--- Source data Enclosed Below ---

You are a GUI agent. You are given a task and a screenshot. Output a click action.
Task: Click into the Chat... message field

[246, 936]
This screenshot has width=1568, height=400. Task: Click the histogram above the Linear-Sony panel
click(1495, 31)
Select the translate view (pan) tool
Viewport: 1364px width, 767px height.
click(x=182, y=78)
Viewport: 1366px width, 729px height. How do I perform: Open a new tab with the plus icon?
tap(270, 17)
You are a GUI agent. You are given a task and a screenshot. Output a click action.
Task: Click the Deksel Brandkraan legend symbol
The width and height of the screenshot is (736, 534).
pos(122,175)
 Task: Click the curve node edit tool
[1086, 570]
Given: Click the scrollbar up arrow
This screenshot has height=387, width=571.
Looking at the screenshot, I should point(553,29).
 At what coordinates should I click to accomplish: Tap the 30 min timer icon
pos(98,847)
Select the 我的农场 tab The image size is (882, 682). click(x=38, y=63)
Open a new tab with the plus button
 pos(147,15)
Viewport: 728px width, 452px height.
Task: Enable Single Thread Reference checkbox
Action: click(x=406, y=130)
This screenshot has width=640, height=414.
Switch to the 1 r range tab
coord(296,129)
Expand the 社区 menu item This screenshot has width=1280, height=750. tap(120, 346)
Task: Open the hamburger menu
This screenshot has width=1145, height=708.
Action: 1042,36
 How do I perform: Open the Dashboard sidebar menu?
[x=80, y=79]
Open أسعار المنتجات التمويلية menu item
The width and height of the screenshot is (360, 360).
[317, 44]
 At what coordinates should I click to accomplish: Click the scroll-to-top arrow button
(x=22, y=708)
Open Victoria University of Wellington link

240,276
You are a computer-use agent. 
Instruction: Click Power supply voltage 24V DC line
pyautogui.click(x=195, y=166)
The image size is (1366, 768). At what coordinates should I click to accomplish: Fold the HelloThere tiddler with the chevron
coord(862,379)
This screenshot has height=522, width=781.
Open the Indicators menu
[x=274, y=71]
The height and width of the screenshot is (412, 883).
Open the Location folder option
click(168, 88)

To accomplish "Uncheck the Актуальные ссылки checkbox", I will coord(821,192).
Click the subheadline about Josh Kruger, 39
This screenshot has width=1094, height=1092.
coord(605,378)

--- End of Enclosed Source data ---

Required work >>
Give back exactly the lines from the line containing "Select the 我的农场" to the end of the entries, and no other lines.

Exercise output >>
Select the 我的农场 tab The image size is (882, 682). click(x=38, y=63)
Open a new tab with the plus button
 pos(147,15)
Viewport: 728px width, 452px height.
Task: Enable Single Thread Reference checkbox
Action: click(x=406, y=130)
This screenshot has width=640, height=414.
Switch to the 1 r range tab
coord(296,129)
Expand the 社区 menu item This screenshot has width=1280, height=750. tap(120, 346)
Task: Open the hamburger menu
This screenshot has width=1145, height=708.
Action: 1042,36
 How do I perform: Open the Dashboard sidebar menu?
[x=80, y=79]
Open أسعار المنتجات التمويلية menu item
The width and height of the screenshot is (360, 360).
[317, 44]
 At what coordinates should I click to accomplish: Click the scroll-to-top arrow button
(x=22, y=708)
Open Victoria University of Wellington link

240,276
You are a computer-use agent. 
Instruction: Click Power supply voltage 24V DC line
pyautogui.click(x=195, y=166)
The image size is (1366, 768). At what coordinates should I click to accomplish: Fold the HelloThere tiddler with the chevron
coord(862,379)
This screenshot has height=522, width=781.
Open the Indicators menu
[x=274, y=71]
The height and width of the screenshot is (412, 883).
Open the Location folder option
click(168, 88)

To accomplish "Uncheck the Актуальные ссылки checkbox", I will coord(821,192).
Click the subheadline about Josh Kruger, 39
This screenshot has width=1094, height=1092.
coord(605,378)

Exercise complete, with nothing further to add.